As sementes são oriundas de coletas próprias do IAT e doações realizadas por parceiros como o Instituto de Estudos Ambientais Mater Natura, o Instituto Juçara de Agroecologia e a Associação de Produtores Orgânicos de Quedas do Iguaçu Produzindo Vida (APOQI). A iniciativa contou também com o apoio do Distrito 4730 do Rotary Club.
“Essas áreas foram escolhidas pelos gestores das Unidades de Conservação em coordenadas onde foram registrados crimes ambientais, incluindo a extração ilegal da planta. Não é um lançamento aleatório, ele será monitorado posteriormente para verificar a eficácia da ação”, explica o diretor-presidente do IAT, José Volnei Bisognin.
Além de contribuir para a conservação e valorização da planta, considerada uma espécie ameaçada por causa da extração ilegal, a iniciativa tem um propósito educativo, procurando sensibilizar a população para importância ecológica da Mata Atlântica e da conservação das espécies nativas.
“Queremos que as pessoas entendam a importância da preservação dessa espécie, que é fundamental para o ecossistema da Mata Atlântica. Nós temos 19 viveiros espalhados pelo Estado que podem fornecer mudas para a população. Queremos cada vez mais que as pessoas colaborem com o plantio em suas casas para contribuir com a melhoria da qualidade ambiental do Estado”, destaca Bisognin.

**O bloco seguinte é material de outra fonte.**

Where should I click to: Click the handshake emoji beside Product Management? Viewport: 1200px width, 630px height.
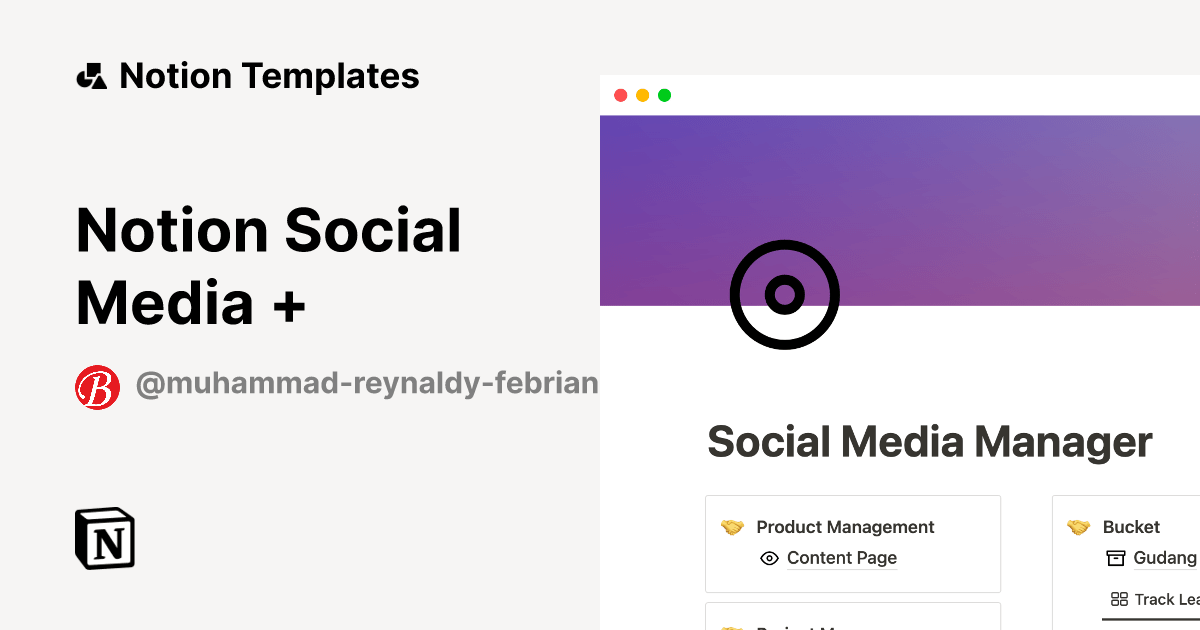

“É uma ação que planejamos executar novamente no futuro, uma iniciativa importante para a regeneração do meio ambiente que precisa ser repetida sempre”, complementa o chefe da regional do IAT no Litoral, Altamir Hacke.
CARACTERÍSTICAS – A palmeira Juçara (Euterpe edulis Martius) é típica da Floresta Atlântica do Brasil e áreas subjacentes. Ocorre desde o estado do Rio Grande do Norte até o Rio Grande do Sul. Como produtos da planta, além de frutos, dos quais se extrai uma saborosa polpa, está o famoso palmito-juçara, exaustivamente explorado. Devido ao extrativismo predatório de seu palmito, passou a ser considerada oficialmente uma espécie em risco de extinção.
Os frutos planta são muito consumidos por dezenas de espécies de aves e de mamíferos. Tucanos, jacutingas, jacus, sábias e arapongas são os principais dispersores das sementes. Já as cutias, antas, catetos e esquilos, entre outros animais, se alimentam das suas sementes e frutos.
“Buscamos com essa iniciativa o ressurgimento do palmito-juçara no Litoral do Paraná. Isso sim é pensar no meio ambiente, uma visão de futuro para a Mata Atlântica”, diz o governador do Distrito 4730 do Rotary, Marcelo Passos.
A germinação da semente do palmito-juçara é lenta e heterogênea. Por ser uma espécie plenamente adaptada a condições de sub-bosque (vegetação de baixa estatura que cresce em nível abaixo da floresta), forma com facilidade um denso banco de sementes, ficando no aguardo de condições favoráveis de luz e umidade para seu crescimento.
A juçara atinge uma altura de 10 metros a 20 metros e demora por volta de seis anos para chegar ao estágio reprodutivo. Tendo em vista essas características, a dispersão aérea de sementes é uma alternativa viável para intensificar a presença dessa árvore nos remanescentes de Mata Atlântica do Litoral paranaense.